Just 35% of Americans approve of Biden's handling of immigration, down from 43% in April, when it was already one of Biden's worst issues, according to a new poll from The Associated Press-NORC Center for Public Affairs Research. Immigration is a relative low point for Biden within his own party with just 60% of Democrats saying they approve.
Images of Border Patrol agents on horseback blocking Haitian migrants from crossing the Rio Grande only added to the angst. While the widely shared photos incorrectly suggested that agents were using their reins to whip at mostly Black migrants, Mayorkas and Biden expressed outrage at the tactics and Homeland Security is investigating.
The outcry was such that Mayorkas was asked if his department was a “rogue agency." He responded, “I couldn't disagree more vehemently.”
Some of Biden's strongest supporters on Capitol Hill and among outside immigrant advocates had already been expressing outrage about the administration's continued reliance on a Trump-era public health authority, known as Title 42, to rapidly expel migrants, including thousands of Haitians.
Marielena Hincapié, executive director of the National Immigration Law Center and onetime co-chair of a task force on immigration meant to unite Biden supporters with more progressive primary backers of Sen. Bernie Sanders, noted that the White House “has appointed some of the best people in our movement” to help run immigration programmes.
But she is among those opposed to Title 42, which the Trump administration invoked early in the pandemic, ostensibly to slow the spread of COVID-19. It prevents people from making claims for U.S. asylum.

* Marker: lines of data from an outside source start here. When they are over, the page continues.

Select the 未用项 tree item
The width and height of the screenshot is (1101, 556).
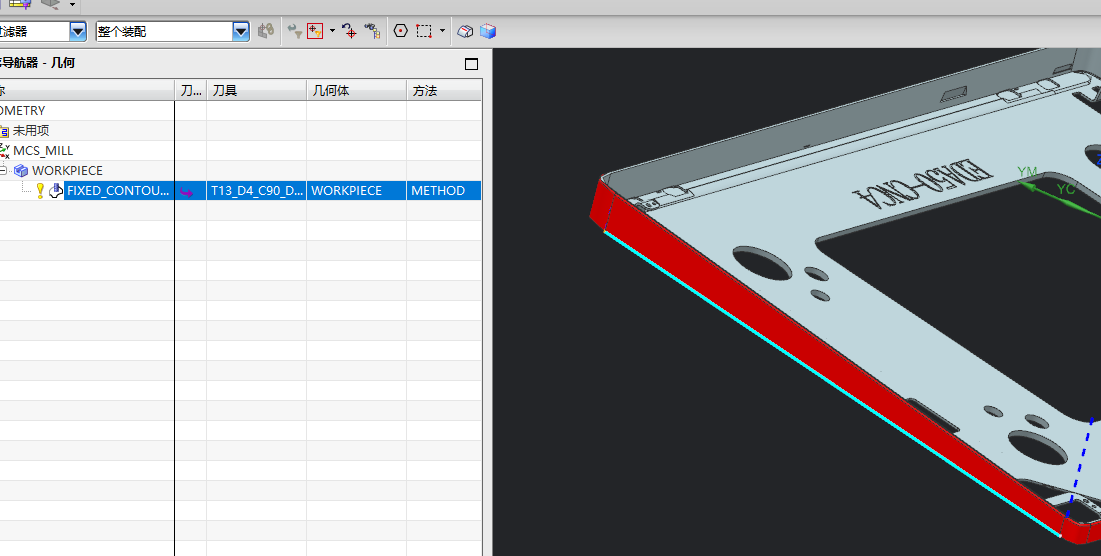click(31, 131)
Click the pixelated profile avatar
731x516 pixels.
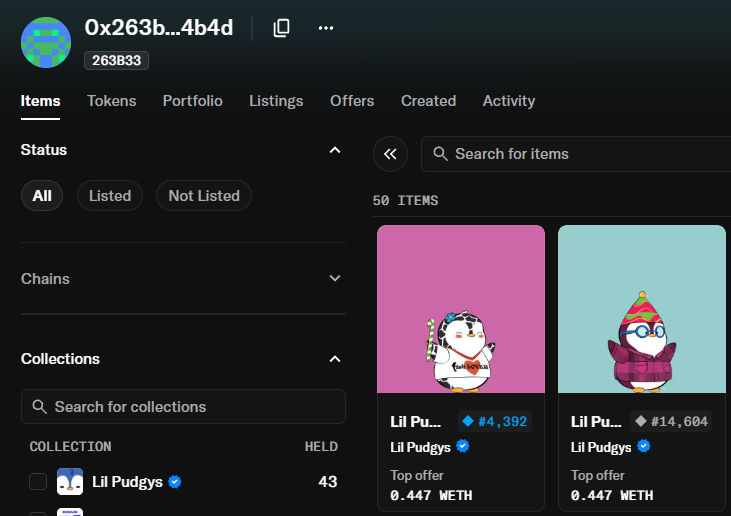(x=46, y=42)
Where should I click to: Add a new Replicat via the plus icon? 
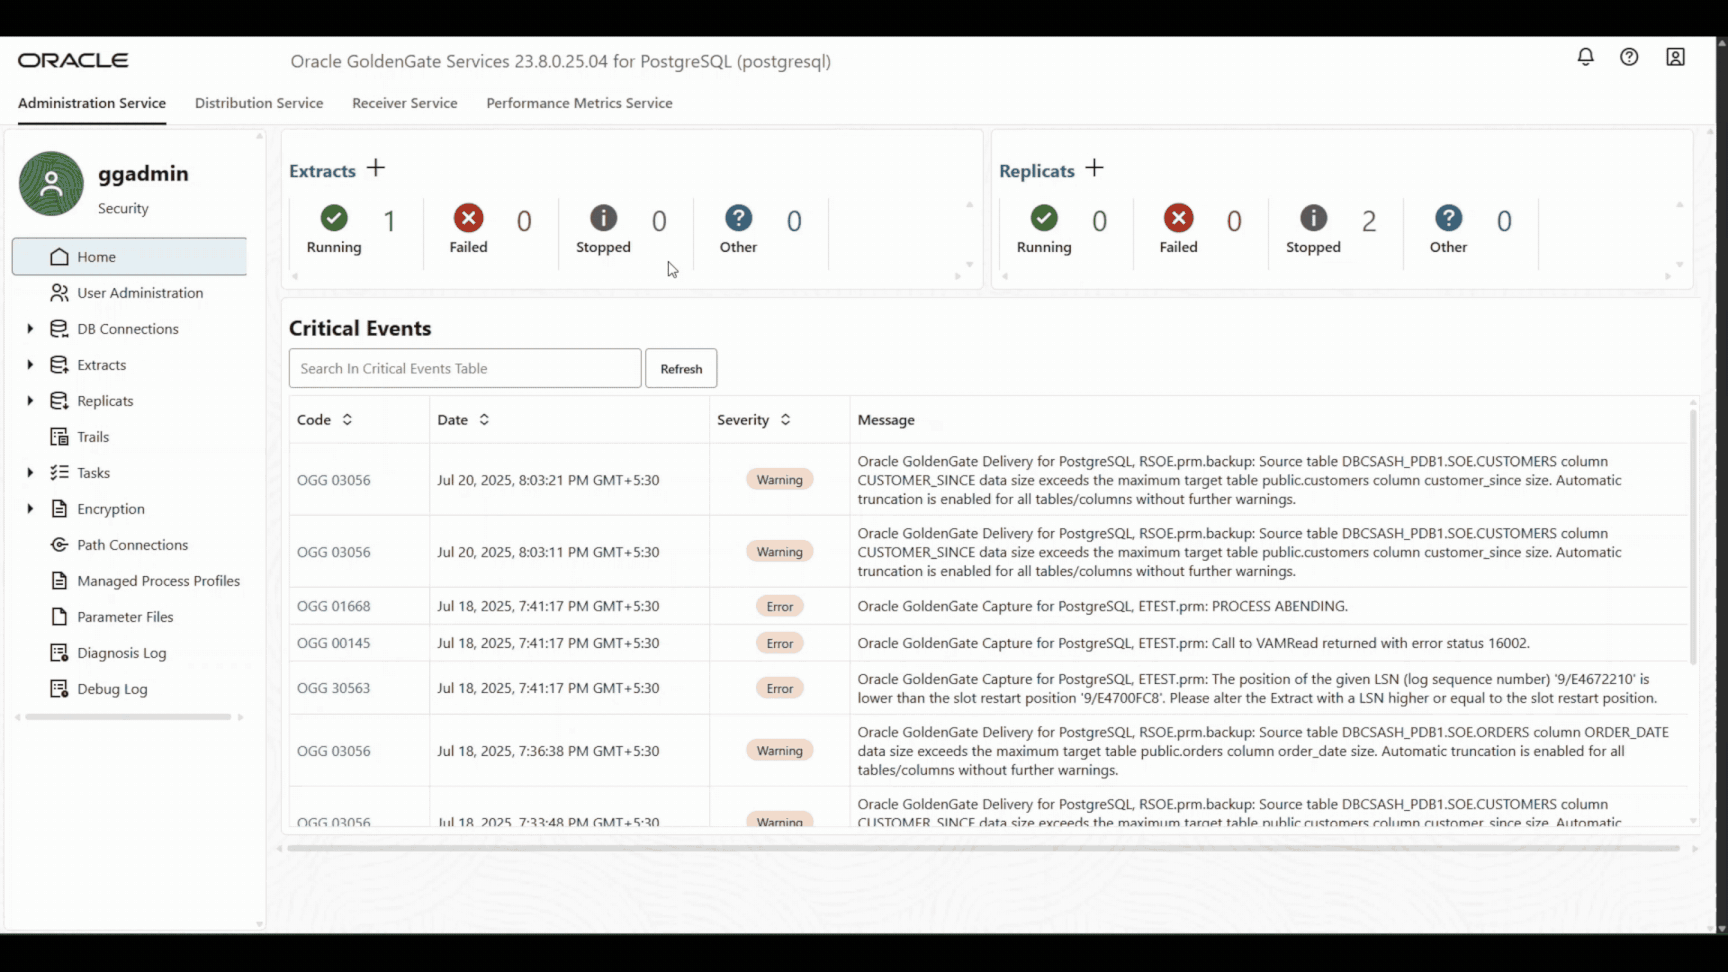tap(1094, 168)
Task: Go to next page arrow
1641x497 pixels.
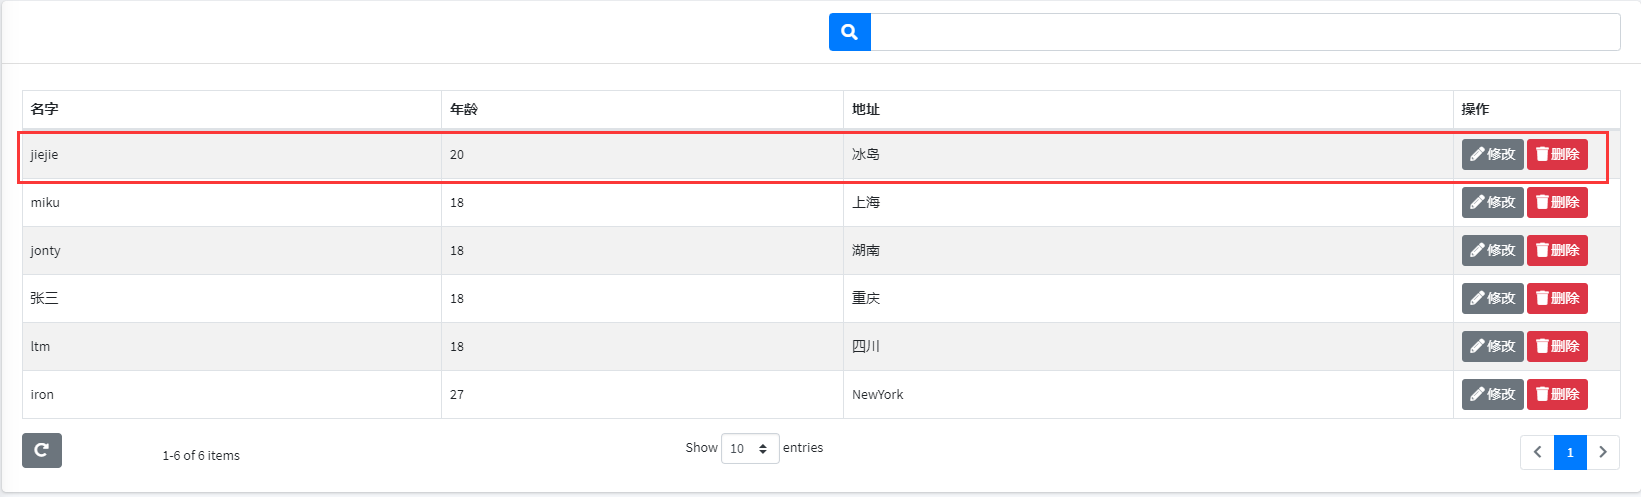Action: (1602, 452)
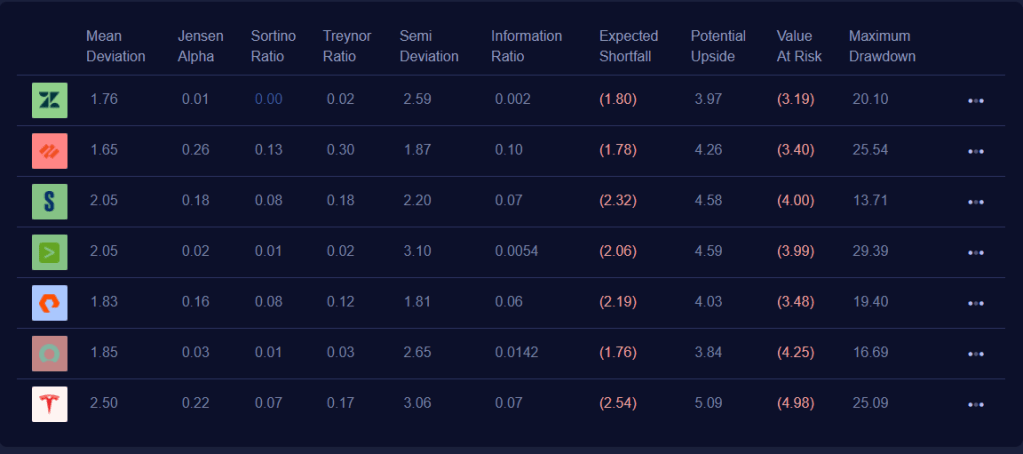The width and height of the screenshot is (1023, 454).
Task: Select the Value At Risk column header
Action: (799, 46)
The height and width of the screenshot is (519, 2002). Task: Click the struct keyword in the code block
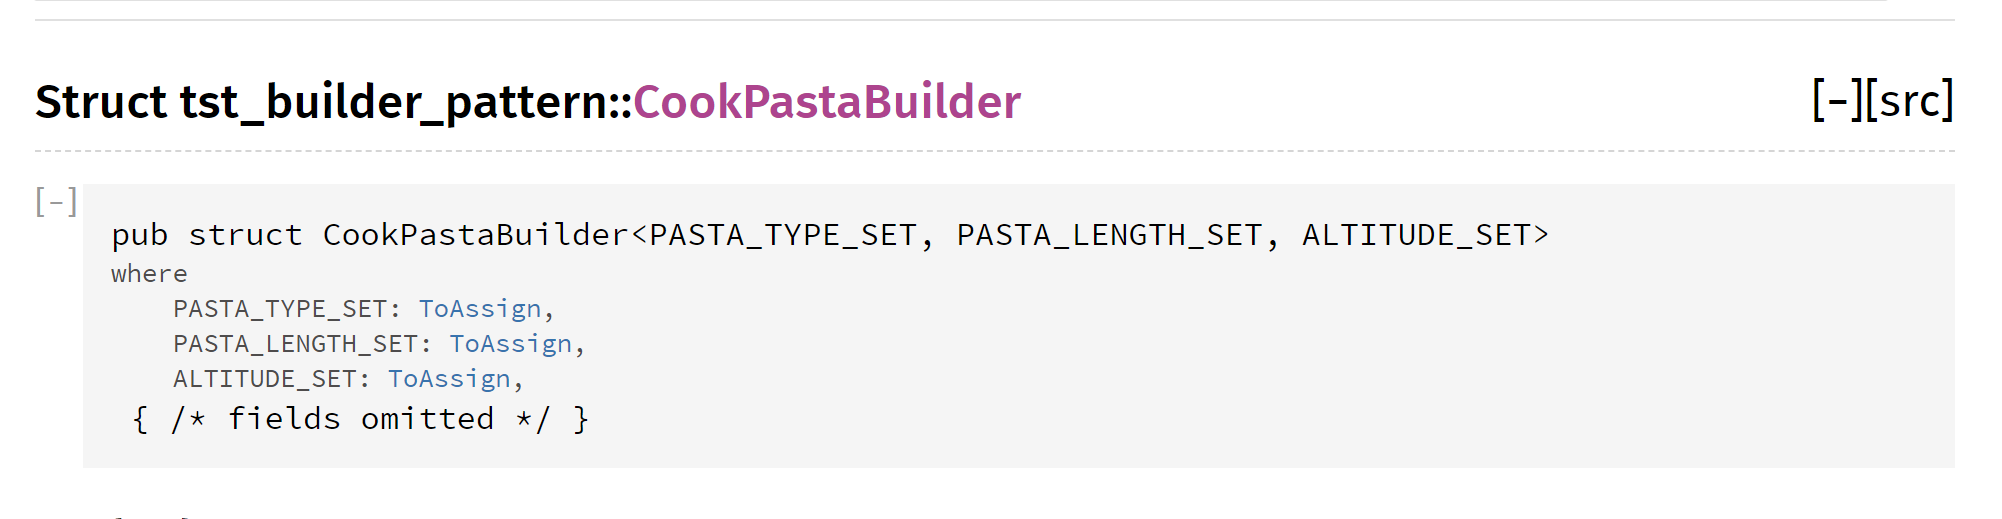pos(245,235)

“This is the moment when friends need to have those courageous conversations with friends,” Hincapié said. “When they're making the wrong decision.”
The administration's refusal to halt Title 42 — even appealing a court order to stop relying on it to expel families — along with the lack of progress in Congress on a sweeping immigration bill that Biden introduced upon taking office has prompted supporters to warn of a return to the enforcement-heavy policies of President Barack Obama.